In resolving the abuse-of-discretion issue, the court looked at whether Cigna had a conflict of interest, whether the plan was internally consistent, the factual background of Cigna's determination, and whether it could infer bad faith on Cigna's part. On conflict of interest, the court found that there was a genuine issue of material fact because, while evidence showed that Cigna's cost containment program might provide a basis for finding a conflict, there was no evidence that the claims at issue were subject to the cost containment program. Accordingly, it did not weight conflict of interest in the analysis. The court found that Cigna's plan language was internally consistent, a factor that favored Cigna.
However, the court found that the final two factors strongly favored North Cypress. Specifically, the court pointed to internal communications that established that Cigna's motivation in applying the Fee-Forgiving Protocol to providers in general and to North Cypress in particular was to pressure North Cypress to join Cigna's networks on more favorable terms. While Cigna claimed that its Fee-Forgiving Protocol was motivated by its concerns about fee forgiveness and was supported by a 1991 Seventh Circuit decision, the court found that the evidence suggested otherwise. Accordingly, it found that Cigna abused its discretion in violation of section 502(a)(1)(B). The court reserved determination of damages, given the lack of summary judgment evidence.

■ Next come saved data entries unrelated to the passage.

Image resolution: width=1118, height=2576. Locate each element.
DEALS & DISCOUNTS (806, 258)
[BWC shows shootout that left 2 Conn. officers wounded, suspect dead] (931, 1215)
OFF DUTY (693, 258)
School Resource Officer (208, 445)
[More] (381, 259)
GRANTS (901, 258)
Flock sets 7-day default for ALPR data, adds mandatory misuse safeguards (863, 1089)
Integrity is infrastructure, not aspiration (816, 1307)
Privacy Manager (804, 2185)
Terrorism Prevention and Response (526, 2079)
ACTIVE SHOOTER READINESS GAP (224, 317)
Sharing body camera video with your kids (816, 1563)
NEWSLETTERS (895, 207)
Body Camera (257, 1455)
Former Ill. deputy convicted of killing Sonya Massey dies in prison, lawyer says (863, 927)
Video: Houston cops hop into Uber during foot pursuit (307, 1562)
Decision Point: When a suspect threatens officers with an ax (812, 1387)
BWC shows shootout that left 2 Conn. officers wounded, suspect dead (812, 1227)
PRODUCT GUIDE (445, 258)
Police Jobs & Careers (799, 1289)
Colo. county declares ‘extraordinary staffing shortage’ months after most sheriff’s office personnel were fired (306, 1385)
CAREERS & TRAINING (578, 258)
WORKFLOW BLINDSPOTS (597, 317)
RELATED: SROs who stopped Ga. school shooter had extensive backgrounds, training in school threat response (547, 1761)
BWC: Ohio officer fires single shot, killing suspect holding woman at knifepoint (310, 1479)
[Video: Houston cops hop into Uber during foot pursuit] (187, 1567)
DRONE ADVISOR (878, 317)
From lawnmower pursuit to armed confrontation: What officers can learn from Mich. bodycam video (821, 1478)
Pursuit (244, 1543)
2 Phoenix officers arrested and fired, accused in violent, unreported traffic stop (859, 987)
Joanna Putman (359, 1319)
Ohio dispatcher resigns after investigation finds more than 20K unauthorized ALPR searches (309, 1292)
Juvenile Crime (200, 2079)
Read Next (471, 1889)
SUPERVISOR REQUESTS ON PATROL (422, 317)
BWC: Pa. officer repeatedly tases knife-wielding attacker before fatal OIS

The court's decision is important to payors for other reasons as well. First, the court found that North Cypress' inability to produce an assignment of benefits from each member on whose behalf it claimed to sue was not critical, given that Cigna established a genuine dispute of material fact by submitting an affidavit stating that it routinely has patients sign assignments upon admission.
The court granted summary judgment to Cigna on North Cypress' claims under ERISA sections 502(a)(3), 502(c) and 503. The court found the section 502(a)(3) claim impermissibly duplicated North Cypress' ERISA benefits claim. It also found that North Cypress could not sue under section 502(c), because it could not establish that it was a plan participant or beneficiary, and that North Cypress failed to show that Cigna failed to provide notice of the reasons for its denials or to provide an adequate administrative review process.
Cigna abused its discretion because it implemented its Fee-Forgiving Protocol to exert leverage in contract negotiations with providers. Though courts in some jurisdictions have been more favorable to arguments similar to Cigna's, this case, along with the Humble decision on which it relies, follows a trend in the Fifth Circuit and elsewhere, of courts taking a hard look at the motivations of ERISA payors in denying claims based on fee forgiveness, particularly when the plan language does not support the administrator's determinations. The decision especially highlights the potentially adverse consequences a payor may face if it allows outside factors, such as contract negotiations with a provider, to influence its reimbursement policies toward that provider. Given the prevalence of fee forgiveness programs among providers and the proliferation of lawsuits involving the practice, this opinion may have wide-ranging implications for payors.
This article is presented for informational purposes only and is not intended to constitute legal advice.